### Data for this exercise
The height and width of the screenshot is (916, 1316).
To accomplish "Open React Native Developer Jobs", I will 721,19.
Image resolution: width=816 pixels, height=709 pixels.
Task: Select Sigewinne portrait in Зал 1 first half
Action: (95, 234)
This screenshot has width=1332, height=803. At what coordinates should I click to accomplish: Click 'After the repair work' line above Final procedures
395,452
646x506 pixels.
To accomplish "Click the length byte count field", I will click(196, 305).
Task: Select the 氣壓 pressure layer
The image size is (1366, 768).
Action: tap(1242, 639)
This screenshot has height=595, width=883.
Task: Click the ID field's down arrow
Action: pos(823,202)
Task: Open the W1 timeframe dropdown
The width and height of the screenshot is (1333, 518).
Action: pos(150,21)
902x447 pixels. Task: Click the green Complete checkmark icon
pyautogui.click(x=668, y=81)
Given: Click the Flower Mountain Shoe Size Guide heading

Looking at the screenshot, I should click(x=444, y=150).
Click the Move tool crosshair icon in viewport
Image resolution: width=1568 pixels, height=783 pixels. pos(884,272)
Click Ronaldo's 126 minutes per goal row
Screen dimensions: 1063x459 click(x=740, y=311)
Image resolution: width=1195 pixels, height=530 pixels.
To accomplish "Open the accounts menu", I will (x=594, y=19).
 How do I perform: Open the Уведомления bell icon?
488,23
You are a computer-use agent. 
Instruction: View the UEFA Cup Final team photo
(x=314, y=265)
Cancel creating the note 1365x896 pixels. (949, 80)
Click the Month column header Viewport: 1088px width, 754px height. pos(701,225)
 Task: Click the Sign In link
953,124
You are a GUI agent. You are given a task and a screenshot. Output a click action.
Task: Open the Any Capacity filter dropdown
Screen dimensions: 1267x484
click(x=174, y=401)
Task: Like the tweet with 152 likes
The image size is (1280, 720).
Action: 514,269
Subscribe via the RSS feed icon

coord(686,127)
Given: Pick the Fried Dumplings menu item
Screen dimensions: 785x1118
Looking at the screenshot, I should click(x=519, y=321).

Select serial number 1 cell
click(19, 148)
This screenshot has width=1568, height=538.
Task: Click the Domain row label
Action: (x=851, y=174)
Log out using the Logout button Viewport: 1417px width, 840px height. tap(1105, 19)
######
» **Exercise aim**:
Copy the part of the material that starts with the line containing "902x447 pixels. Task: Click" and ends with the line containing "click(x=174, y=401)", keeping both of those lines.

» **Written solution**:
902x447 pixels. Task: Click the green Complete checkmark icon
pyautogui.click(x=668, y=81)
Given: Click the Flower Mountain Shoe Size Guide heading

Looking at the screenshot, I should click(x=444, y=150).
Click the Move tool crosshair icon in viewport
Image resolution: width=1568 pixels, height=783 pixels. pos(884,272)
Click Ronaldo's 126 minutes per goal row
Screen dimensions: 1063x459 click(x=740, y=311)
Image resolution: width=1195 pixels, height=530 pixels.
To accomplish "Open the accounts menu", I will (x=594, y=19).
 How do I perform: Open the Уведомления bell icon?
488,23
You are a computer-use agent. 
Instruction: View the UEFA Cup Final team photo
(x=314, y=265)
Cancel creating the note 1365x896 pixels. (949, 80)
Click the Month column header Viewport: 1088px width, 754px height. pos(701,225)
 Task: Click the Sign In link
953,124
You are a GUI agent. You are given a task and a screenshot. Output a click action.
Task: Open the Any Capacity filter dropdown
Screen dimensions: 1267x484
click(x=174, y=401)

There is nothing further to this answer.